The Winnipeg Jets have figured out ways to prevent their losses from lingering this season.
The Los Angeles Kings are in a two-week funk, and it finally knocked them out of first place in the Pacific Division.
Adam Lowry and Patrik Laine scored in the Jets' fifth victory in six games, 2-1 over the slumping Kings on Wednesday night.
Steve Mason made 38 saves during his first start since Nov. 11 as the surprising Jets opened a three-game California swing with the first regulation road victory over the Kings in the history of a franchise that began as the Atlanta Thrashers.

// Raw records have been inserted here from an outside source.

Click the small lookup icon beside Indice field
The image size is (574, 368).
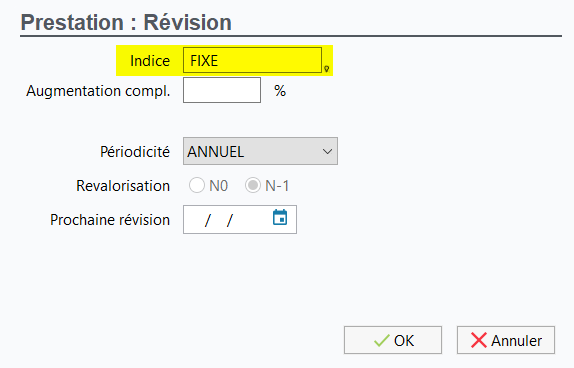(327, 68)
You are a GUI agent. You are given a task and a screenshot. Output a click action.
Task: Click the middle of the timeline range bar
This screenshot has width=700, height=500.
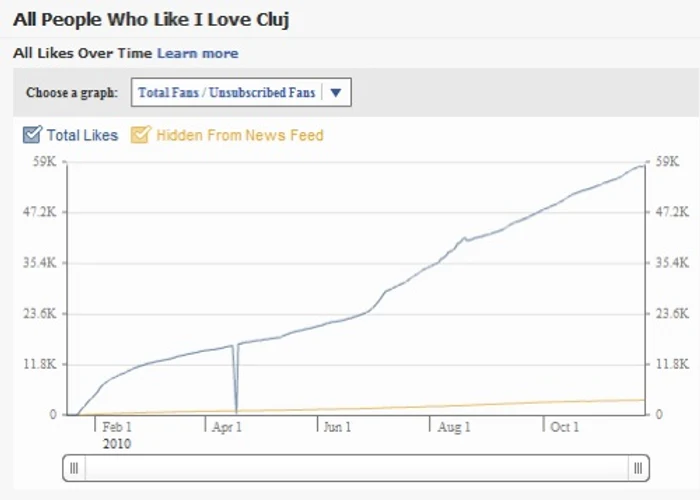coord(356,468)
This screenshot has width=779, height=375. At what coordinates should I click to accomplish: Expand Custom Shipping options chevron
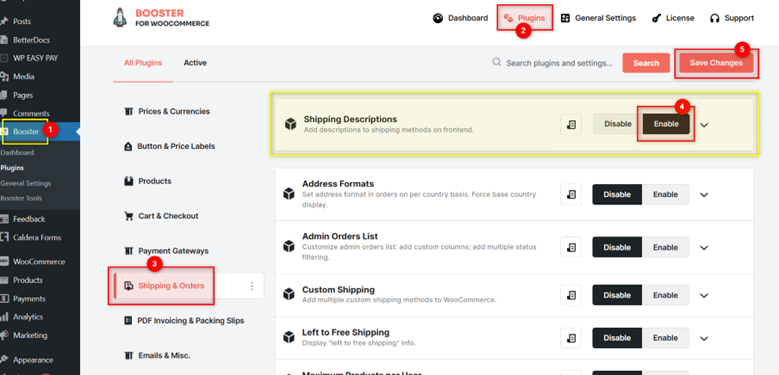(x=703, y=296)
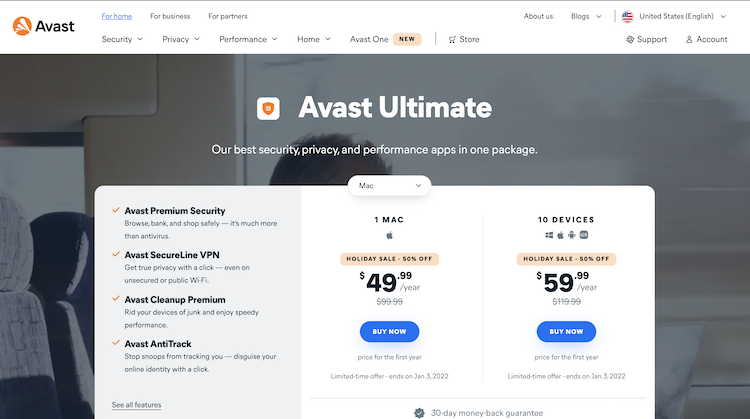The width and height of the screenshot is (750, 419).
Task: Open the Account user icon
Action: 689,40
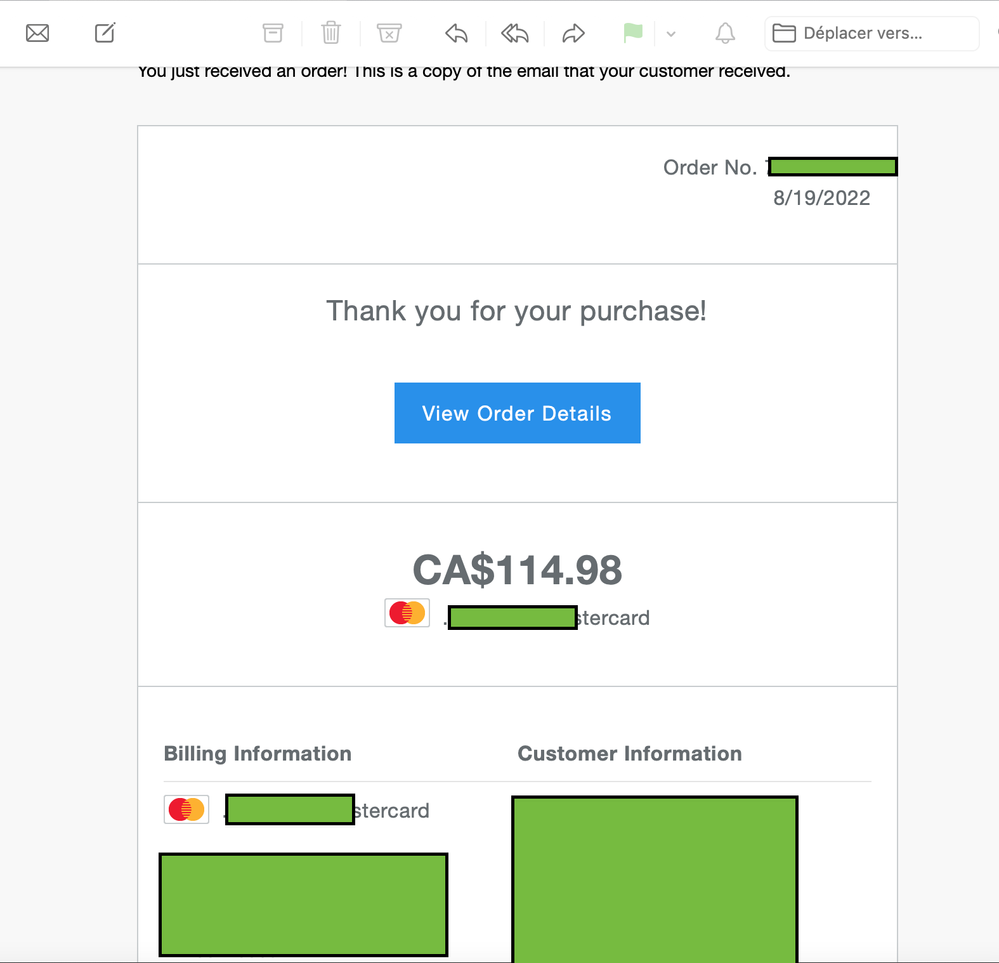999x963 pixels.
Task: Reply to the sender with the single arrow
Action: [456, 33]
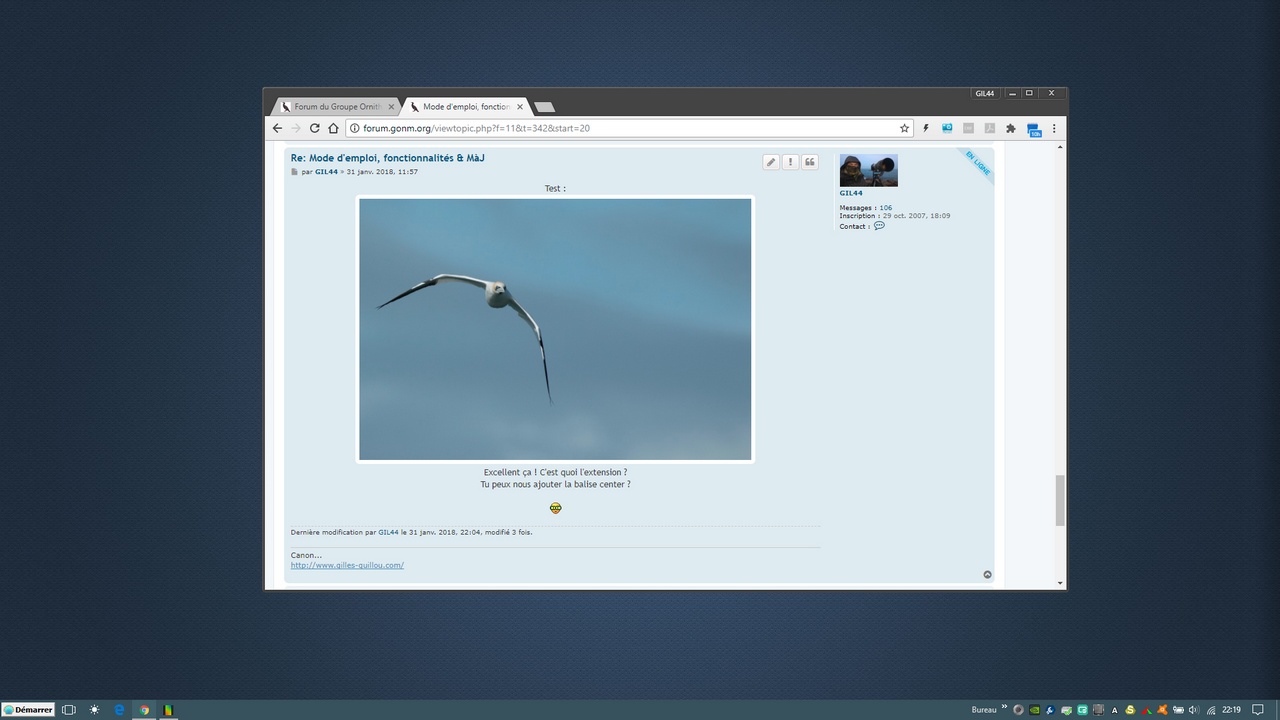Expand the Bureau toolbar chevron on the taskbar
This screenshot has height=720, width=1280.
(1004, 707)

With a bounce-back victory after a loss in Nashville two days earlier, Winnipeg has surged into second place in the Central Division with nine victories in 12 games overall. The Jets have taken back-to-back losses only once since the first two games of the season, and their resilience was on display throughout a defence-dominated win in LA.
"We know how they play, and we had to be ready for that," said Nikolaj Ehlers, who set up Laine's goal with a beautiful pass. "We came out with a plan, and we succeeded."
Mason picked up his second victory of the season in a stellar return from a prolonged break while Connor Hellebuyck manned the Jets' crease. The veteran goalie even got an assist on Lowry's opening goal.
"Early on, I was able to feel the puck, so that was good for me after being off a week and a half," Mason said. "It was important to feel a little rhythm and then just push that forward to the rest of the game."
Tyler Toffoli tipped home a power-play goal early in the third period for the Kings, who have lost six of seven. The expansion Vegas Golden Knights won in Anaheim and surged into first place in the Pacific in front of the Kings (12-8-2), who got off to a 9-1-1 start.
Jonathan Quick stopped 25 shots, but the low-scoring Kings lost for the sixth time in their last seven games at Staples Center, undoing much of the good feeling from a strong start under new coach John Stevens.
"That's what happens when you don't play a full game," captain Anze Kopitar said. "It's usually good enough to lose by one. ... We've got to stop the bleeding, turn the ship around and get her going again."